◆ WHAT IS NEEDED ◆
Across the whole listing, copy out every line that includes the string "agent".
══════════
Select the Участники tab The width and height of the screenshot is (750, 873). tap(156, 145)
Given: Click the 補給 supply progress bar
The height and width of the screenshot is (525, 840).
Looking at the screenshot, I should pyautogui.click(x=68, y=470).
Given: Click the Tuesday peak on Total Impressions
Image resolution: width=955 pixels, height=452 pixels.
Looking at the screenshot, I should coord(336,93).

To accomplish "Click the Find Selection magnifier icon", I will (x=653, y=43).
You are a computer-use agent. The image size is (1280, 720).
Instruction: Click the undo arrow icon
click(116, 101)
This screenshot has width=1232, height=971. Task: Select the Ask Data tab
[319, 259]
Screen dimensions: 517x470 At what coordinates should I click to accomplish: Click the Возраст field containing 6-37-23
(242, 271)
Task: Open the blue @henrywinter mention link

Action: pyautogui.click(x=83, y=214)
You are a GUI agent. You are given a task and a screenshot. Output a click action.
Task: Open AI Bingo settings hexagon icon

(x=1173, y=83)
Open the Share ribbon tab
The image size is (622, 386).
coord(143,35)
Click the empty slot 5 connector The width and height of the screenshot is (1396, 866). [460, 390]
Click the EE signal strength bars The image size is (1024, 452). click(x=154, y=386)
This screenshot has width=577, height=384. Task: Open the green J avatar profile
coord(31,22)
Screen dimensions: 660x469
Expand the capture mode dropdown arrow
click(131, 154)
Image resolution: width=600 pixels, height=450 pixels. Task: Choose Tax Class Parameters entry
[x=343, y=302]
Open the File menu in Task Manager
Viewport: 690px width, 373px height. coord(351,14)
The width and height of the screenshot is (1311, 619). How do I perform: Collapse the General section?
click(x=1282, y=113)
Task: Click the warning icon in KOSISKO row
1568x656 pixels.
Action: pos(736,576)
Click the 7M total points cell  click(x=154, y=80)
══════════
◆ EXERCISE OUTPUT ◆
You are a computer-use agent. The image size is (1280, 720).
You are a GUI agent. You are given a task and a screenshot. Output a click action.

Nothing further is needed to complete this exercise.